Patricio Jerez

Personal information
- Full name: Patricio Felipe Jerez Aguayo
- Date of birth: 29 June 1987 (age 38)
- Place of birth: Concepción, Chile
- Height: 1.80 m (5 ft 11 in)
- Position(s): Right-back

Youth career
- Huachipato

Senior career*
- Years: Team / Apps / (Gls)
- 2006–2007: Huachipato B
- 2007: Huachipato
- 2008: Deportes Valdivia
- 2009: Trasandino
- 2010: Iberia
- 2011–2012: Deportes Concepción / 43 / (1)
- 2011–2017: Cobresal / 134 / (3)
- 2018–2021: Deportes Temuco / 10 / (0)
- 2019: → Deportes Valdivia (loan) / 10 / (0)
- 2021–2022: Fernández Vial / 34 / (1)

= Patricio Jerez (footballer, born 1987) =

Chilean footballer

Patricio Felipe Jerez Aguayo (born 29 June 1987) is a Chilean footballer who plays as a right-back.

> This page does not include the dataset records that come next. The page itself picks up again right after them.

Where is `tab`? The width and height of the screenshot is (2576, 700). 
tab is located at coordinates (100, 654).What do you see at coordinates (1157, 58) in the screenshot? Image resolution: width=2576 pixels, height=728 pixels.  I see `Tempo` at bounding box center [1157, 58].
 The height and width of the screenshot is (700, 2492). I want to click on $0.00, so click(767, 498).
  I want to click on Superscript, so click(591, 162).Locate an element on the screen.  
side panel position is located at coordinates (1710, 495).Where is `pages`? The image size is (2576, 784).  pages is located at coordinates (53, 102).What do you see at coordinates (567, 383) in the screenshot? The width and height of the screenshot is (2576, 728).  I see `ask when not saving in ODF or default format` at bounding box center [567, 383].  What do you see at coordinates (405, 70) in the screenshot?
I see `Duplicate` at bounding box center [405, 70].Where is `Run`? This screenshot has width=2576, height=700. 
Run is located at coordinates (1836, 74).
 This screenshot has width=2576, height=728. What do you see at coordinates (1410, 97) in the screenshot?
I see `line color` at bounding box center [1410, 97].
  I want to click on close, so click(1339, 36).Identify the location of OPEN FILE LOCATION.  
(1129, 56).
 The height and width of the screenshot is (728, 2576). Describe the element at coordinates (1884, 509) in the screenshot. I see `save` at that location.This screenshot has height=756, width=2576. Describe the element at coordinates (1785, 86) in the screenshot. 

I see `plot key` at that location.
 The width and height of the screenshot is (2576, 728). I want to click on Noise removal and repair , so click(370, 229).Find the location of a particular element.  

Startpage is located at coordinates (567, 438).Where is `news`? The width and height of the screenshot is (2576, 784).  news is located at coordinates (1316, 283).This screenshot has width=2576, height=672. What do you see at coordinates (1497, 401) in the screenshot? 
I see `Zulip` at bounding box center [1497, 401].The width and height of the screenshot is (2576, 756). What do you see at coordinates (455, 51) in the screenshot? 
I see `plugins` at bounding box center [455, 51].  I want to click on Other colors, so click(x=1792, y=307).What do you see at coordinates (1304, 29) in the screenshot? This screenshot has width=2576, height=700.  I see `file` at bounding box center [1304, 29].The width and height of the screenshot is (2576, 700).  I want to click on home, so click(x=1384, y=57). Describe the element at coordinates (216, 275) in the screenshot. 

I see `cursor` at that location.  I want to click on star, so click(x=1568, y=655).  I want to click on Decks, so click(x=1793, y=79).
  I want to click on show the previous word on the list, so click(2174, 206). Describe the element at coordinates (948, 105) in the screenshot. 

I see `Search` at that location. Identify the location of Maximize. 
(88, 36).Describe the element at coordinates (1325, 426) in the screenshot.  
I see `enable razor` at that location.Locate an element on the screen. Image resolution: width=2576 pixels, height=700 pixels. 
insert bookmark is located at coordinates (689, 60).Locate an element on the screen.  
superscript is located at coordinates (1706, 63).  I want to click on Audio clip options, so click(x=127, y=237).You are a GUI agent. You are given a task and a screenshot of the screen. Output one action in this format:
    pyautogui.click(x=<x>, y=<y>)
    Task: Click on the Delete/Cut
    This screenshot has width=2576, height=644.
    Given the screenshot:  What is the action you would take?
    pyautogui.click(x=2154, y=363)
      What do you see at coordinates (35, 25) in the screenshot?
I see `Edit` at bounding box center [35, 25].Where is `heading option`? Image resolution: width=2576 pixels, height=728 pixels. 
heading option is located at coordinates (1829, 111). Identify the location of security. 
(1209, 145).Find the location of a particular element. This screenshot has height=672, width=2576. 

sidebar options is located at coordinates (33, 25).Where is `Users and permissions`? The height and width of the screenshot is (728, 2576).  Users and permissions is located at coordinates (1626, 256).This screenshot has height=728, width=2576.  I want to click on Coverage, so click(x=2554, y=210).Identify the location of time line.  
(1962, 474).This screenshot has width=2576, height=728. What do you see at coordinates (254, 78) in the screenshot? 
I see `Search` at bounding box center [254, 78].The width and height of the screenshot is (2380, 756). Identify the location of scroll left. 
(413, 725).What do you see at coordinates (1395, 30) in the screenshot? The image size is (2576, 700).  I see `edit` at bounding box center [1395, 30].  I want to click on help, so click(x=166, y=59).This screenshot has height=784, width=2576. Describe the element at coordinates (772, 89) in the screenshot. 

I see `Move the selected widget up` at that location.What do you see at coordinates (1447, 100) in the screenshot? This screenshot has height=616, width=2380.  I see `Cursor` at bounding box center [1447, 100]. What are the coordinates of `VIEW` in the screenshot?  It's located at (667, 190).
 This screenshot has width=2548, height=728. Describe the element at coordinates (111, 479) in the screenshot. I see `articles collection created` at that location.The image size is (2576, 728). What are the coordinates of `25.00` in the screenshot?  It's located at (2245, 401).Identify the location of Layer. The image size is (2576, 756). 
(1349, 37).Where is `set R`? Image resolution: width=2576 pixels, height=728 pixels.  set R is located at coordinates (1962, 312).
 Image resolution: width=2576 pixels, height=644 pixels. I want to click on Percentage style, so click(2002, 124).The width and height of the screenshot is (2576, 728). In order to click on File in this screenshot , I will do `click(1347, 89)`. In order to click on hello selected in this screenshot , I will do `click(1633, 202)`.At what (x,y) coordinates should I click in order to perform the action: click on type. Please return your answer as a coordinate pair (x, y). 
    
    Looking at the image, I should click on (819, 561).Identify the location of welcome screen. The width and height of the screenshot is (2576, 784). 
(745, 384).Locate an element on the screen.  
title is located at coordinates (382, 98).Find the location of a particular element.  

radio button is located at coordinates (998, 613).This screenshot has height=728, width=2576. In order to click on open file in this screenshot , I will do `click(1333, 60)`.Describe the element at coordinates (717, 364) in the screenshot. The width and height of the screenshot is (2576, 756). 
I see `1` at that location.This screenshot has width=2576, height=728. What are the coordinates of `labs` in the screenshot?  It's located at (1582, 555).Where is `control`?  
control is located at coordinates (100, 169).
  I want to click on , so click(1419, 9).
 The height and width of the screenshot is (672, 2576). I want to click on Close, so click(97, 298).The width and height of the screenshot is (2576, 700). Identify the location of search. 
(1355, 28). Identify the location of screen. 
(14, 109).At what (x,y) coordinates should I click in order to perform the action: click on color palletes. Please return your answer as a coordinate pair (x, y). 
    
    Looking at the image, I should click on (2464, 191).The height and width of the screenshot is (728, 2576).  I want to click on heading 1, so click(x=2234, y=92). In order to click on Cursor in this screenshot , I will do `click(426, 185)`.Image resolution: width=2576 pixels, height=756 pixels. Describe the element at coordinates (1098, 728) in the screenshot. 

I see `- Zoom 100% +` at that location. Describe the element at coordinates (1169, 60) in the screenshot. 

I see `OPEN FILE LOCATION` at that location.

He last played for Fernández Vial.

==Career==
In May 2021, he joined Fernández Vial in the Primera B de Chile.

At international level, he was part of a Chile under-25 squad in a training session led by Claudio Borghi in May 2011, alongside his teammates in Deportes Concepción, David Llanos and Manuel Simpertegui.